Komşusu şaşırmış tabi:
-“Hocam senin üzülmen gerekmiyor mu? Hâlbuki sen şarkı söylüyorsun?”
-“Haklısın… Şu tepenin ardında eşeğimi bulma ümidim var. Eğer orada da bulamazsam sen seyreyle bendeki gümbürtüyü…”
.
Şimdi herkes sakin.
Suyu düşünen yok.
Ancak:
Eğer beklenen yağmurlar yağmazsa, siz görün gümbürtüyü.
***
Kuraklığı yaşadığımız bu günlerde halk olarak bize düşen ise:
“Suyu mümkün olduğu kadar tasarruflu kullanmak.”
.
Bu konuda yetkililer:
Suyun idareli kullanılması ile ilgili kampanyalar yaparak işin ciddiyetini bir an önce ortaya koysunlar.
.
Herkes etrafındakileri uyararak 2020 yılında lanetlenmiş olan dünyada, 2021’e çeyrek kala susuzluğu yaşamamak ve buna bağlı son dakika golü yememek için seferber olmalıyız.
.
Haydi:
Suyumuza sahip çıkalım,
Geleceğimize güvenle bakalım…
***
“Paşam hoş geldin…”
“Seyit asıl sen hoş geldin. İki gündür seni bekliyorum. Neredeydin?”
“Paşam dağda keçilerin yanındaydım. Haberini alınca hemen geldim.”
“Ne işle meşgulsün?”
“Çobancılık ile meşgulüm Paşam.”
“Seyit sen savaşın seyrini değiştirdin. O anda ‘ne istiyorsun’ dedik. Çift tayin istiyorum dedin. Onu da iki gün yemiş üçüncü gün geri iade etmişsin. Gel sana maaş bağlayalım”.

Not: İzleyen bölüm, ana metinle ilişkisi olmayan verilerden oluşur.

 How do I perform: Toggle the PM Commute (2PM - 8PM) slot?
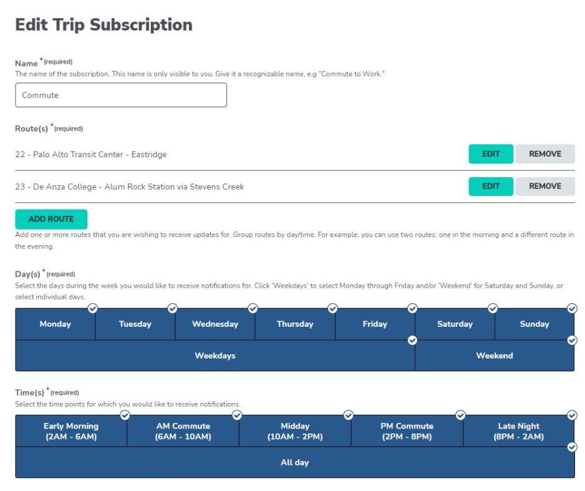(407, 430)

“Hayır paşam. Biz o an görevimizi yaptık, maaş için değil… Paşam senden bir tek ricam olacak. Acaba nasıl görürsün?”
“Söyle Seyit”
“Ben keçinin ardında giderken meşe odunu topluyorum. Ondan kömür imal ediyorum. Havran ve Edremit’te aşçılara gece kaçak satıyorum. Senin emrin ile o ormanda ormancılar önüme geçip baltamı almasa haydi haydi geçinirim.”
.
İşte bu Koca Seyit.
Tek başına tarih değiştiren,
Yüreği kocaman insan.
Yaptığını görev kabul edip, hiçbir karşılık beklemeyen Seyit Onbaşıyı, yaşamının günümüz yöneticilerine ders olması dileğimle vefatının 81. yıldönümünde rahmet, minnet ve saygı ile anıyorum.